13 See Collins (Citation1998) and Moreton-Robinson (Citation2000b) for similar analyses of on the limits of deconstructive methodologies.

14 One of Au’s goals is to bridge a divide he sees between postmodernist analyses of curriculum that foreground subjectivity and discourse and the call for more pragmatic and practical approaches to curriculum that are “grounded in schools” (p. 7), while also addressing “their respective epistemological weaknesses of disconnection from material reality (postmodernist/subjectivity) and false pretenses to non-ideology (postivist/pragmatism)” (p. 9).

15 Au is clear that social locations themselves are not generic, but rather, specific to particular inquiries, phenomena, and social relations (Citation2012, p. 70).

16 hooks' (Citation1981) engagement with Freire’s work represents Paris and Alim’s (2014) conception of “loving critique,” an account that is critical of the sexism and “phallocentric paradigm of liberation” in his theorizing (p. 49) while not dismissing the importance of his work to her own.

17 See the section “The Skirt. Again,” in Chapter 8: Indigenous Queer Normativity of Simpson’s (Citation2017) As We Have Always Done: Indigenous Freedom Through Radical Resistance for a discussion of how core Nishnaabeg values support her critical engagement with questions of whether Indigenous women should be required to wear skirts in ceremony.

18 As Tuck and Yang (Citation2012) note, critical consciousness can also be a “settler move to innocence” and “waylay decolonization” by “allow[ing] conscientization to stand in for the more uncomfortable task of relinquishing stolen land” (p. 19).

19 This is in no way intended to imply Indigenous students are incapable of developing a critical consciousness; rather, Grande’s analysis makes clear the need for greater pedagogical attention to the complex interplay between belief and questioning/doubt with respect to Indigenous knowledges and traditions.
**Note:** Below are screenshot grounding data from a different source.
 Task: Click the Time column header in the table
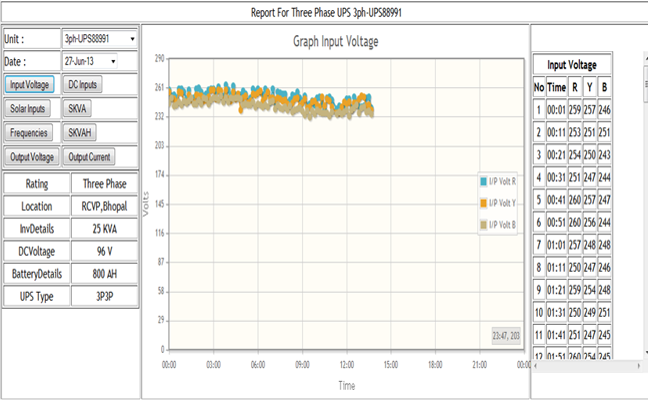(556, 88)
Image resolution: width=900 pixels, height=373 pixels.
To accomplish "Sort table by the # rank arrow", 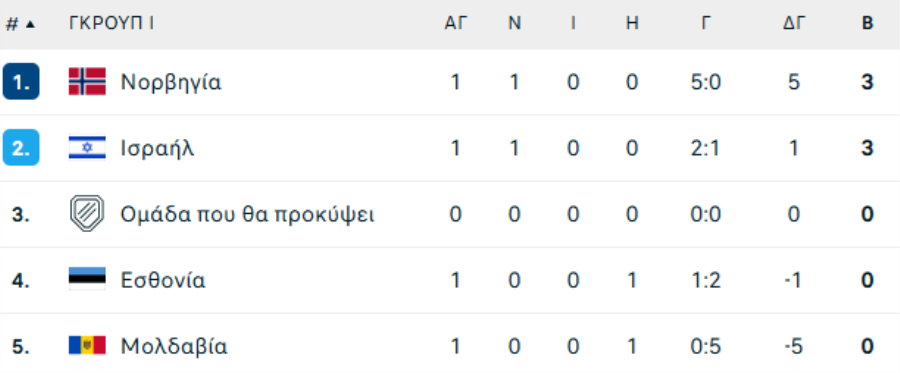I will 30,24.
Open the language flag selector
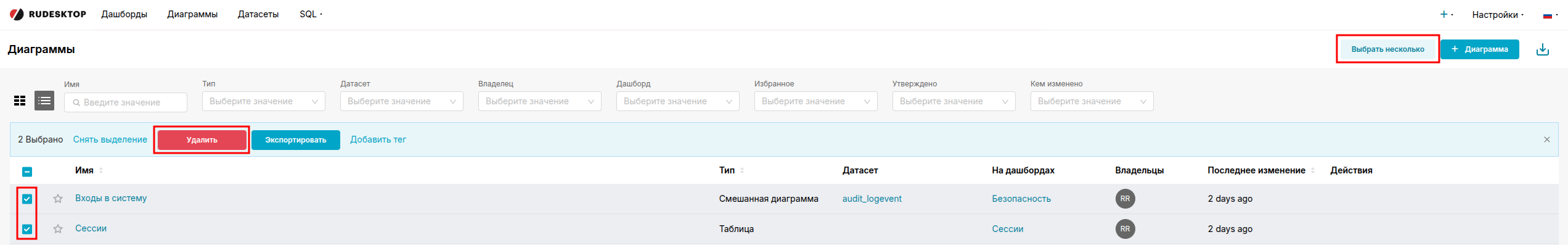This screenshot has height=245, width=1568. [x=1550, y=15]
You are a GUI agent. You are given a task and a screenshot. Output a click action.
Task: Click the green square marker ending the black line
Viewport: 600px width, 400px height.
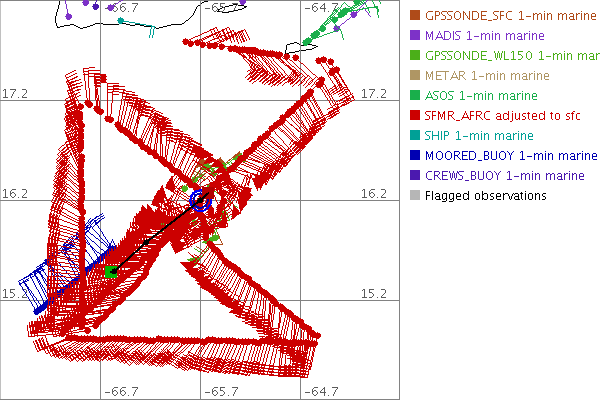click(112, 270)
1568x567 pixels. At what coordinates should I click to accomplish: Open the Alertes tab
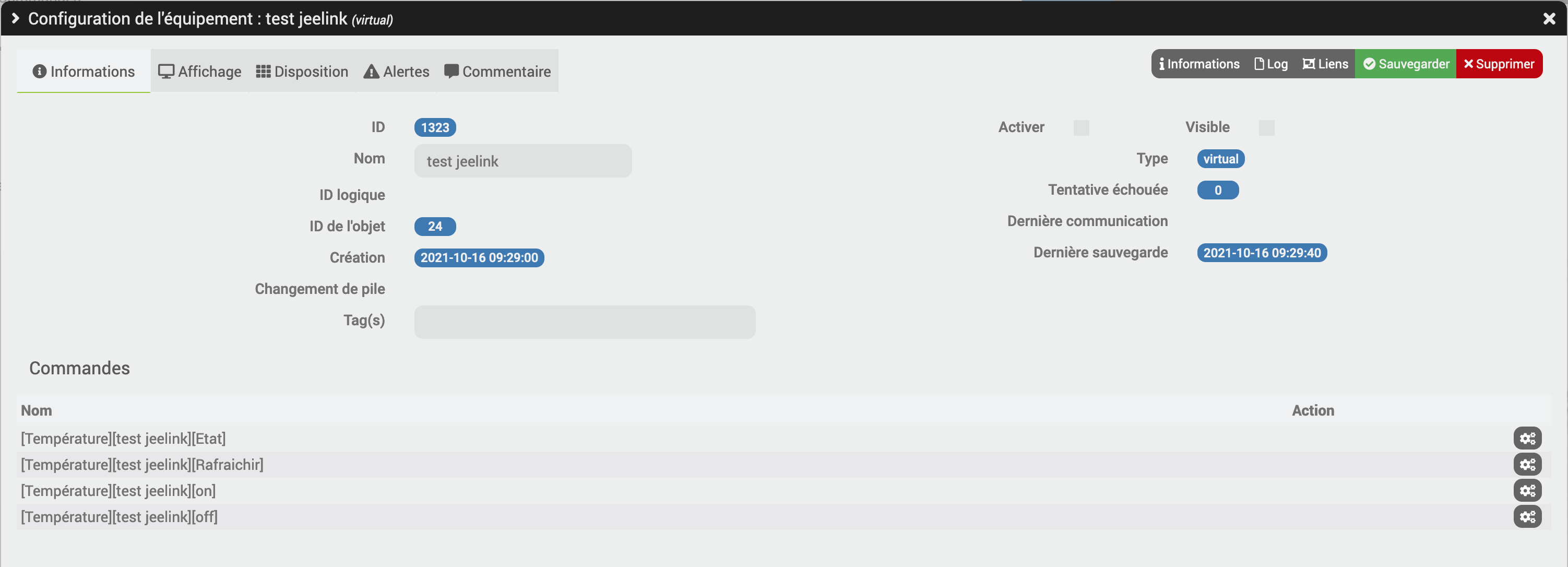click(396, 71)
20 I should make clear here that by “colonial infuences” I do not mean traces of modernity. Indigenous knowledges and traditions are, and have always been, modern and dynamic, creatively adapting to contempory contexts and circumstances.

21 This argument does not solely emerge from Indigenous traditions. Collins (Citation1998), for example, explores how spirituality has been central for Black women’s personal and collective struggles toward justice.

Additional information

Notes on contributors

Leilani Sabzalian

Leilani Sabzalian (Alutiiq) is an Assistant Professor of Indigenous Studies in Education at the University of Oregon. Her research focuses on creating spaces to support Indigenous self-determination in public schools, and preparing teachers to challenge colonialism in curriculum, policy, and practice.